_What this task involves_
Copy every line of the records below that contains the string "column". Case counts.
________
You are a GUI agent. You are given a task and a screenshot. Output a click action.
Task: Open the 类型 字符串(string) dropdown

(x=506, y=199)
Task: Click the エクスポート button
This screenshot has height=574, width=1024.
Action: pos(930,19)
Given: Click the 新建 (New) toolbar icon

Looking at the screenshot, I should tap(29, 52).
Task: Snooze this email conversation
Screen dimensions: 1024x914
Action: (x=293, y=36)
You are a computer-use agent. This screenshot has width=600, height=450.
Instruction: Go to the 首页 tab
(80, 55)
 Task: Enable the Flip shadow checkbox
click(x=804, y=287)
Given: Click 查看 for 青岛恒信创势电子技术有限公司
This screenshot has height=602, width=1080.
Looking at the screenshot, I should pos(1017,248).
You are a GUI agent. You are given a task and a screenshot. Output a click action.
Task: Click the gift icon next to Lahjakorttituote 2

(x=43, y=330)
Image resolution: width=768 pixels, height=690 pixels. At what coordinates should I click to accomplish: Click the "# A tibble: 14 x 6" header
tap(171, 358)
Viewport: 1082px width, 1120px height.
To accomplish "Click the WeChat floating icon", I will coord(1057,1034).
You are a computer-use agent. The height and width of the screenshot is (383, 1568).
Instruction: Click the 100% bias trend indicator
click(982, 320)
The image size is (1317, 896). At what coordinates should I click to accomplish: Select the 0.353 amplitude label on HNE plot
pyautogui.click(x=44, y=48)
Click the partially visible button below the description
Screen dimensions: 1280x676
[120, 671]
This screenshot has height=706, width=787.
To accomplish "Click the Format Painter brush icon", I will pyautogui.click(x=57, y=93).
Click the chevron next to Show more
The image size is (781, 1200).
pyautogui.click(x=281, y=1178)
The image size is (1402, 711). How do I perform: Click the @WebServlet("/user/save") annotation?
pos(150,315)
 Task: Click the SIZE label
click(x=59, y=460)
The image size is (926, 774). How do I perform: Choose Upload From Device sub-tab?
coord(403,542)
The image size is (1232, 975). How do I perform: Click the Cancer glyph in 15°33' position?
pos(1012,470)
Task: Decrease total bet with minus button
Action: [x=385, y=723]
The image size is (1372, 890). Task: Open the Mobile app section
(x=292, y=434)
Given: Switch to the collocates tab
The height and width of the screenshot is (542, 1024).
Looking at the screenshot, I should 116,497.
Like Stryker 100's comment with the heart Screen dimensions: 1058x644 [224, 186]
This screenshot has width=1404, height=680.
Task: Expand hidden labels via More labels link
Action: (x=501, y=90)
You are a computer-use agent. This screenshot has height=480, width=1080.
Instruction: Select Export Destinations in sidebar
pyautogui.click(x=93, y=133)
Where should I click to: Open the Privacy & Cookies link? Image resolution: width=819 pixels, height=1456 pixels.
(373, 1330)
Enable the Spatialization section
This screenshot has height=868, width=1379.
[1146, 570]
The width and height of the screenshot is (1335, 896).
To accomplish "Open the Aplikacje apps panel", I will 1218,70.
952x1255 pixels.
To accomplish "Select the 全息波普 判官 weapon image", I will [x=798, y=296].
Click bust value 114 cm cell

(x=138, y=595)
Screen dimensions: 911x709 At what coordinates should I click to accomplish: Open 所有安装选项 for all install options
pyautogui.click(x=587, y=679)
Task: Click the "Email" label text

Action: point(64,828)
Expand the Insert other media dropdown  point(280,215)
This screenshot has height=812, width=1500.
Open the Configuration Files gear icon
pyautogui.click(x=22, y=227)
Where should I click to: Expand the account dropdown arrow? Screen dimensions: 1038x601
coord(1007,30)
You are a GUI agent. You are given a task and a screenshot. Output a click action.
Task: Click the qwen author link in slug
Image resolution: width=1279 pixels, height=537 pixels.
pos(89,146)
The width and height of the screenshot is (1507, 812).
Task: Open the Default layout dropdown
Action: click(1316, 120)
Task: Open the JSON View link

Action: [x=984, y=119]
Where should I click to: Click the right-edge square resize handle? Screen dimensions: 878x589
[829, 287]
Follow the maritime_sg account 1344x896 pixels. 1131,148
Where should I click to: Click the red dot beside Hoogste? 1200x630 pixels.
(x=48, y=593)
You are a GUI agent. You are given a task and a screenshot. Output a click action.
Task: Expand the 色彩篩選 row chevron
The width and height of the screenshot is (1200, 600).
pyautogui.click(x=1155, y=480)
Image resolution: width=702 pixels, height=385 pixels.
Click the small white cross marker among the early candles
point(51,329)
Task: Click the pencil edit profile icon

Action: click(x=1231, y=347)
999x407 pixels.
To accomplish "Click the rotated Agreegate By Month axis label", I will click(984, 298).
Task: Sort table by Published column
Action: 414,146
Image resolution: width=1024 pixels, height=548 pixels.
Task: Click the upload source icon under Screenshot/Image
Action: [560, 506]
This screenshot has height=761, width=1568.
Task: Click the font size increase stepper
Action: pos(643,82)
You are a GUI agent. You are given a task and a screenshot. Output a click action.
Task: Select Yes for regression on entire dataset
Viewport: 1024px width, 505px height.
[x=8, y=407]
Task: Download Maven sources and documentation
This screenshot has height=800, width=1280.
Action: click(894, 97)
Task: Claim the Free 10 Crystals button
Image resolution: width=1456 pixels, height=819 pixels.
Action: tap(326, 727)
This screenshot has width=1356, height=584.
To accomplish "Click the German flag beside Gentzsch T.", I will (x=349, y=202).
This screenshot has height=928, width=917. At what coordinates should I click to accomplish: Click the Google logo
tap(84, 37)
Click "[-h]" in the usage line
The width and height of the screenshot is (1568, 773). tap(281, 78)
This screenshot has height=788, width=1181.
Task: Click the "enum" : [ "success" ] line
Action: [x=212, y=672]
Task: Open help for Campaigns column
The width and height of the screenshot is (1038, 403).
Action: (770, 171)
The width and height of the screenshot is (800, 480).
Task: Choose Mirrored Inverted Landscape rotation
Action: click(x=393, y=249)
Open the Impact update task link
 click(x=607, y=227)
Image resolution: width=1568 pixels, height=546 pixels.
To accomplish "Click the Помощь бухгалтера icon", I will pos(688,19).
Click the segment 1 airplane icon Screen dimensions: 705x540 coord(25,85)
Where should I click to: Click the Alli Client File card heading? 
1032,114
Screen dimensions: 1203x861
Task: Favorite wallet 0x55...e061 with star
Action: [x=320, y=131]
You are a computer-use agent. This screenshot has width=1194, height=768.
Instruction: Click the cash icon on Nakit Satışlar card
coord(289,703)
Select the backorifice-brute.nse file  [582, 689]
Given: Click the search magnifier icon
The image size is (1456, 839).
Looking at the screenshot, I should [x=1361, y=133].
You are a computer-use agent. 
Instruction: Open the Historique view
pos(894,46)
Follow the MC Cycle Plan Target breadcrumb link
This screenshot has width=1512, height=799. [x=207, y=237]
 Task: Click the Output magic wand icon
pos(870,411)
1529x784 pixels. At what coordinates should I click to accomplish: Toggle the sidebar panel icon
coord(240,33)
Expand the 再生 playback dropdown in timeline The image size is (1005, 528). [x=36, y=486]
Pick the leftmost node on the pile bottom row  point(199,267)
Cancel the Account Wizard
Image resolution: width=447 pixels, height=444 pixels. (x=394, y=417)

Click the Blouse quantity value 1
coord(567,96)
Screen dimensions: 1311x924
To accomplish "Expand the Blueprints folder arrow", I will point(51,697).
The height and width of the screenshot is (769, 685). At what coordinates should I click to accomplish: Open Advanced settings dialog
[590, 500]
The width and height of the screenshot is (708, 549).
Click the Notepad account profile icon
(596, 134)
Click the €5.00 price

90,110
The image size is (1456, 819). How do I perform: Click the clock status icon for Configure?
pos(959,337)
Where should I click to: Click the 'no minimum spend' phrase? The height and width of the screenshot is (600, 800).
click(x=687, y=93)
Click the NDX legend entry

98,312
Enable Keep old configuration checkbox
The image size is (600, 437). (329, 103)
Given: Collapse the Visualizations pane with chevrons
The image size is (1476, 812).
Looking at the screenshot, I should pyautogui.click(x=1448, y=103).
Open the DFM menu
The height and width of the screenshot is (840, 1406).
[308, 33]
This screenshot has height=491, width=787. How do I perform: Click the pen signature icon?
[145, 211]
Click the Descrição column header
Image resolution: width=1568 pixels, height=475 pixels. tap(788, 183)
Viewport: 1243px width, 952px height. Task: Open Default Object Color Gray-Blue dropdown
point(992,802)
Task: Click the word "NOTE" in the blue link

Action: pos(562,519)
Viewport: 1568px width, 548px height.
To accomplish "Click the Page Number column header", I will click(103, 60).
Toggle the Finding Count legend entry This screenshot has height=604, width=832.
________
_Correct result_
Task: Sort table by Published column
Task: Open help for Campaigns column
Click the Descrição column header
To accomplish "Click the Page Number column header", I will click(103, 60).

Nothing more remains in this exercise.